| Documenttekst |

⁂

Nu naar het oordeel van de rechtbank sprake is van gewijzigde omstandigheden zal vervolgens dienen te worden beoordeeld of er reden is voor beëindiging van het gezamenlijk gezag. Beoordeeld dient dan te worden of sprake is van één van de in het van overeenkomstige toepassing verklaarde artikel 1:251a, eerste lid, BW vermelde criteria, te weten hetzij dat er een onaanvaardbaar risico is dat de minderjarige klem of verloren dreigt te raken tussen de ouders en niet te verwachten is dat hierin binnen afzienbare tijd voldoende verbetering zal komen, hetzij dat wijziging van het gezag anderszins in het belang van de minderjarige noodzakelijk is.
2.6.

⁂

| Geëxtraheerde regels |
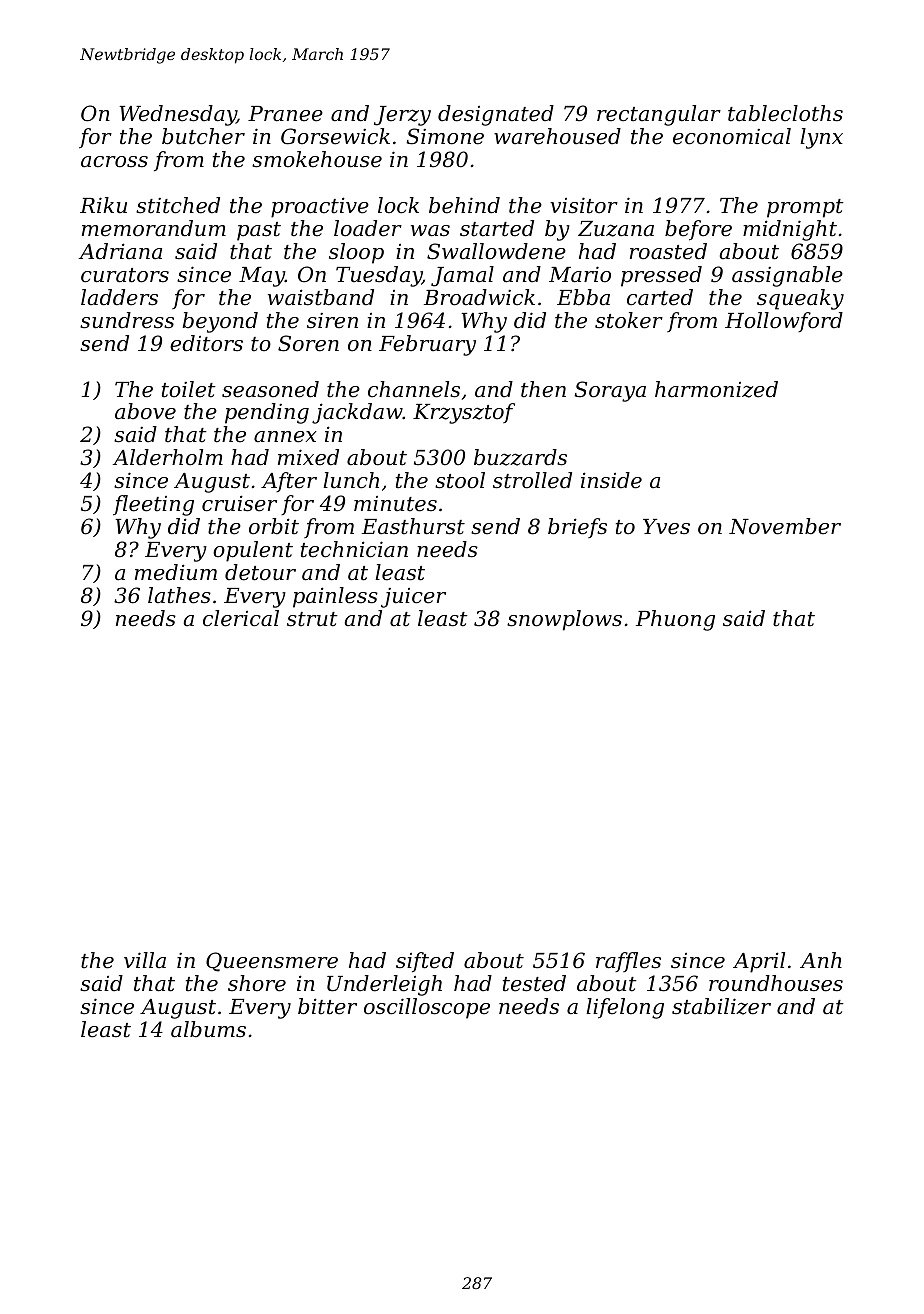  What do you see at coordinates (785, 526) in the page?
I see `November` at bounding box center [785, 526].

⁂

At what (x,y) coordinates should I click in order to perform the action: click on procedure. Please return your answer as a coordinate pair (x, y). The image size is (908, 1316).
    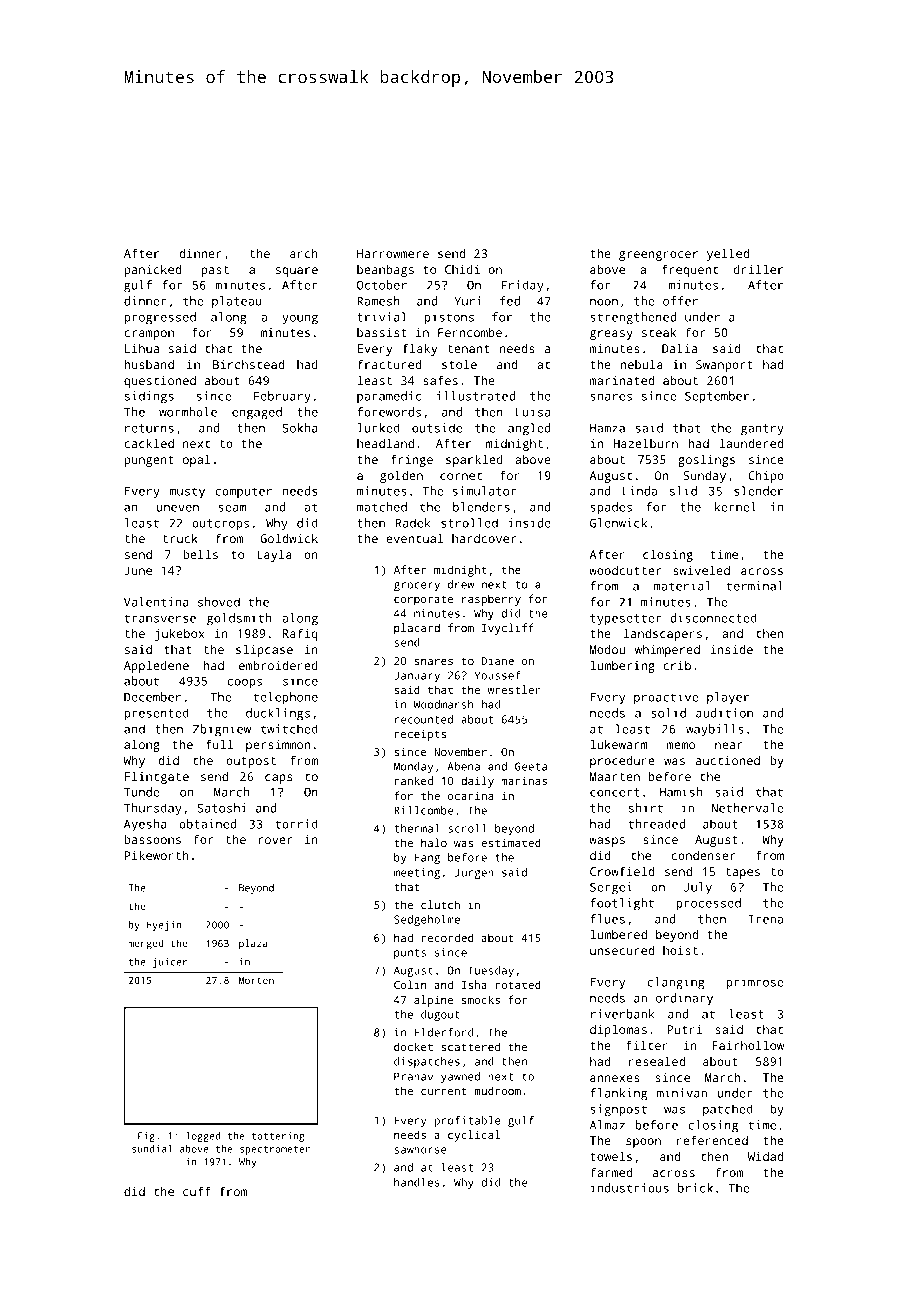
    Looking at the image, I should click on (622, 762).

⁂

| Gegeven opdracht |
Schrijf de documenttekst over de beëindiging van het gezamenlijk gezag volledig en letterlijk over. De regels vormen apart materiaal en staan los van de documenttekst.

| Het resultaat |
Nu naar het oordeel van de rechtbank sprake is van gewijzigde omstandigheden zal vervolgens dienen te worden beoordeeld of er reden is voor beëindiging van het gezamenlijk gezag. Beoordeeld dient dan te worden of sprake is van één van de in het van overeenkomstige toepassing verklaarde artikel 1:251a, eerste lid, BW vermelde criteria, te weten hetzij dat er een onaanvaardbaar risico is dat de minderjarige klem of verloren dreigt te raken tussen de ouders en niet te verwachten is dat hierin binnen afzienbare tijd voldoende verbetering zal komen, hetzij dat wijziging van het gezag anderszins in het belang van de minderjarige noodzakelijk is.
2.6.